Rose (not a believer) had a feel for the rhythms of the Christian year, as in this entry from 1955: “Malcolm [Sargent] and I dine magnificently … I feel slightly uneasy doing this on Good Friday, but Malcolm says it doesn’t count after 3pm. So we eat caviar with hot buttered toast and vodka, duck and a fine cheese … Then a huge and succulent Havana …”
Another dinner is rounded off with a cigar that “needs two hands to support it”.
These journals will surely sell well this Christmas – along with, I expect, The Quest for Queen Mary, Hugo Vickers’s very funny “unexpurgated” editing of James Pope-Hennessy’s notes for his biography of Queen Mary. (Incidentally, Kenneth Rose’s diary is sadly prescient about his friend Pope-Hennessy: in 1959 he writes that he is “very indiscreet about his private life … I hope he does not one day fall into serious trouble.” Then in January 1974: “Read the awful news that James Pope-Hennessy has been found murdered in his London flat.” He was horribly killed by three young men, one of them his lover.)
Talking about journals, but of a very different sort, Roger Lewis’s splenetically funny Seasonal Suicide Notes and the follow-up Why Am I Still Here? My Life as Me are available in paperback in case you missed them.

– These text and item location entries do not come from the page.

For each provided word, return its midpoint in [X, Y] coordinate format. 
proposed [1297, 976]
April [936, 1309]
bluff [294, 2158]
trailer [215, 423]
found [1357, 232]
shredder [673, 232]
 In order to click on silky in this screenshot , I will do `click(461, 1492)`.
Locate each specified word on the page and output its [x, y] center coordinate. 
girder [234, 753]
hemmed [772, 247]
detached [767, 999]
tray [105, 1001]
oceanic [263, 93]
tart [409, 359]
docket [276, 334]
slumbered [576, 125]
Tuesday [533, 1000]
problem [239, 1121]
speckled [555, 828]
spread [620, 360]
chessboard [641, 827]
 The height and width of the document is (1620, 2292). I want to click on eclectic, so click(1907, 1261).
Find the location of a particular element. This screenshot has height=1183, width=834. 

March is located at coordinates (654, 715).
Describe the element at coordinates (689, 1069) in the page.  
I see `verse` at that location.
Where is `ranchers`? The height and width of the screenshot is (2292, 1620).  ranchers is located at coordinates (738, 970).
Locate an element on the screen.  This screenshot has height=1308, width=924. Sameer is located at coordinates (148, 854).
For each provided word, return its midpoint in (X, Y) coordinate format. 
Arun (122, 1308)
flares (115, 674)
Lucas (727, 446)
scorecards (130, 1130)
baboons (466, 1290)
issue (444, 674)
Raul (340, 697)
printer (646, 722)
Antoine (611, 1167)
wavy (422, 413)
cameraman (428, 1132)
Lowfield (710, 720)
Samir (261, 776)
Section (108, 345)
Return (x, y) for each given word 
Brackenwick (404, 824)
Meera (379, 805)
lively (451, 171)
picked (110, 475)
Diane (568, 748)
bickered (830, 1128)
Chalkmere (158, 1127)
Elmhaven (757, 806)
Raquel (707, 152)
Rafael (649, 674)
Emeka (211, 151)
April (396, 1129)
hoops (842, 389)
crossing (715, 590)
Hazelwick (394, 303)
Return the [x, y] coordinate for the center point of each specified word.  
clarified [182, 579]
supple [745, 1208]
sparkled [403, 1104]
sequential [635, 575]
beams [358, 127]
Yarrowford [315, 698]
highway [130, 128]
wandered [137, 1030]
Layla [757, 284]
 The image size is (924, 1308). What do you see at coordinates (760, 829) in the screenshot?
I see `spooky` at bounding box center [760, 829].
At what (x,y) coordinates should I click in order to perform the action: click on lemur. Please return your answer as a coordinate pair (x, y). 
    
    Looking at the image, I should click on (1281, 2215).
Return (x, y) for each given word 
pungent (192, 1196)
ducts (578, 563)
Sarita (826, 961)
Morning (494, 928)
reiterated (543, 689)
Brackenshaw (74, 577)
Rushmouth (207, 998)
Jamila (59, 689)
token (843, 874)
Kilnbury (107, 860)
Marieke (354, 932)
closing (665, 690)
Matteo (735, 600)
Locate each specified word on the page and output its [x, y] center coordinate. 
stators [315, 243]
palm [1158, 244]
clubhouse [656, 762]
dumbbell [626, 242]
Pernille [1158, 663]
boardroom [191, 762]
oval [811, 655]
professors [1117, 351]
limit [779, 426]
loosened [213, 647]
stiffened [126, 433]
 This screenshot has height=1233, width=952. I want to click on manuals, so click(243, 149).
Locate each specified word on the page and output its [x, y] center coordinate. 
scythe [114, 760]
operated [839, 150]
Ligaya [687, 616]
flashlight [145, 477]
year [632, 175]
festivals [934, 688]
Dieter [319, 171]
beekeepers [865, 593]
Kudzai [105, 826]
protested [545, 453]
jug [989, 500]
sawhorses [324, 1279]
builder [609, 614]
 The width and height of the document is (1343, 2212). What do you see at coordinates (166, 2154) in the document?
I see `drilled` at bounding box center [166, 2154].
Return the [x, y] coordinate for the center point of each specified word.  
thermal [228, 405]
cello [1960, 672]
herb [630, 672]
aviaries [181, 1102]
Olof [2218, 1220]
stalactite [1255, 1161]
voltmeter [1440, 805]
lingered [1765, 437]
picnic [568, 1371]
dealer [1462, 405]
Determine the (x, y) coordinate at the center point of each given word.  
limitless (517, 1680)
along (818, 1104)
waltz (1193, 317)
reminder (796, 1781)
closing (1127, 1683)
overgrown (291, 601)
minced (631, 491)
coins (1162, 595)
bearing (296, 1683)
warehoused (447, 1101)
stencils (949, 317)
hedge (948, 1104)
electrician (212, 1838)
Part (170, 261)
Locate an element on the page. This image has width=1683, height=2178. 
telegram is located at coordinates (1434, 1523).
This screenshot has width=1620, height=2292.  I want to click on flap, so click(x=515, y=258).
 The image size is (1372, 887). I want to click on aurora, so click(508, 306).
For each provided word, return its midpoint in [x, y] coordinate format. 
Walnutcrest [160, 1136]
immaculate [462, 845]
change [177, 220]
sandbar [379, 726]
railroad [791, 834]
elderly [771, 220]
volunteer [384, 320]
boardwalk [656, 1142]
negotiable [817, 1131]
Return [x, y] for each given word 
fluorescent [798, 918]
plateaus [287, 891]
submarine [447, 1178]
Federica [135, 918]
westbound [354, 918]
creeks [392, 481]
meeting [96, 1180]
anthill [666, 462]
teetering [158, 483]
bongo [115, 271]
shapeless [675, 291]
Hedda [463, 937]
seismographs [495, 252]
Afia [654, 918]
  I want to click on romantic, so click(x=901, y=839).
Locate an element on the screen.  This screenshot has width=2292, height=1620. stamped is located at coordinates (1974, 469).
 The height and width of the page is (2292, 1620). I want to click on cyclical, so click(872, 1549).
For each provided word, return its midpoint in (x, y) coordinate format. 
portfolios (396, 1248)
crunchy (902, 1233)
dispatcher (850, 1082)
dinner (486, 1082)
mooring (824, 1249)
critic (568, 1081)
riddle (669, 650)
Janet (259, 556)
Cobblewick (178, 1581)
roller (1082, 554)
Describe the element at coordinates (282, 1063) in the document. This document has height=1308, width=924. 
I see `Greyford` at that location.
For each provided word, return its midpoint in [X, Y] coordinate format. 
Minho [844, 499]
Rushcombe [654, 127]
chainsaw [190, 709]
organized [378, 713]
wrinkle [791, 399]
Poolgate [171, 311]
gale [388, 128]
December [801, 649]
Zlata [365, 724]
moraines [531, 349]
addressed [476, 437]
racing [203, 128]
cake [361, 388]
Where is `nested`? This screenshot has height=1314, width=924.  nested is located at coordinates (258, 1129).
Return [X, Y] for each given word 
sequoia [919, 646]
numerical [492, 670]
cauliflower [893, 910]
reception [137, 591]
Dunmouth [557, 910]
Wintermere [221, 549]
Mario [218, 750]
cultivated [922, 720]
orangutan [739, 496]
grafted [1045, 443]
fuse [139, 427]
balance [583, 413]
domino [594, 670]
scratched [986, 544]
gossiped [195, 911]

Out of print but always interesting are Trevor Beeson’s books, particularly his Dean’s Diary from his time at Winchester in 1987-96, which contains a lovely story about Cardinal Basil Hume visiting the Cathedral, along with about 50 other Benedictines. He “preached an unusual sermon in which he imagined St Benedict visiting Winchester in 963, then in 1093 and again today”. “I think it came off,” says Beeson, “not least because Basil Hume has such an impressive, godly presence that virtually anything he says seems right and true.”
The only flaw in the whole event was when one of the catering staff put salt instead of sugar on the strawberries and cream. “But … many believed it to be a special Benedictine dish revived for the occasion.”
***
Perhaps because of crowding, behaviour on the London Underground is becoming more in-your-face. Most travellers are polite and considerate, but a few act as if they are in a private room. This can be unsettling. Recent examples noticed: an office worker coughing every minute or two, in a nervous-tic way. As I clutched the sweaty handrail, I felt the ripples in the stale recirculating air, the throaty discharge heading towards my nostrils.
Then there are those people who swing their eco-friendly backpacks behind them, blithely thumping fellow passengers.
It’s normal now for women to put make-up on on buses and trains. But is this always OK? I saw a smartly dressed woman get out an emery board and start vigorously pulverising her nails. Were invisible microparticles of nail spraying the passengers on either side (both women, as it happened)?
And sitting next to me the other day was a proper “manspreader”, thrusting his tree-trunk thighs into his neighbours’ personal space, arms firmly crossed in a gesture that said: don’t mess with me.